- Work instructions -
Copy the data word for word, keeping every line.

- Data to examine -

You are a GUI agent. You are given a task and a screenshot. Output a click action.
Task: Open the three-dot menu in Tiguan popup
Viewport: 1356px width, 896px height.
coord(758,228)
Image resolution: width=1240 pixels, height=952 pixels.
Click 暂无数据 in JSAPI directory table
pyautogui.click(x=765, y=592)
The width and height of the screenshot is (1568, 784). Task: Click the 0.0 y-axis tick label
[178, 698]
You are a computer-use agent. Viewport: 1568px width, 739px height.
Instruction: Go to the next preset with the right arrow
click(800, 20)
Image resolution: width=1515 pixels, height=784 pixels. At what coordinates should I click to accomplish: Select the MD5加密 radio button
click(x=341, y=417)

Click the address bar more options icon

- Output below -
You are a GUI agent. You are given a task and a screenshot. Output a click action.
Task: Open the three-dot menu in Tiguan popup
Viewport: 1356px width, 896px height.
coord(758,228)
Image resolution: width=1240 pixels, height=952 pixels.
Click 暂无数据 in JSAPI directory table
pyautogui.click(x=765, y=592)
The width and height of the screenshot is (1568, 784). Task: Click the 0.0 y-axis tick label
[178, 698]
You are a computer-use agent. Viewport: 1568px width, 739px height.
Instruction: Go to the next preset with the right arrow
click(800, 20)
Image resolution: width=1515 pixels, height=784 pixels. At what coordinates should I click to accomplish: Select the MD5加密 radio button
click(x=341, y=417)

Click the address bar more options icon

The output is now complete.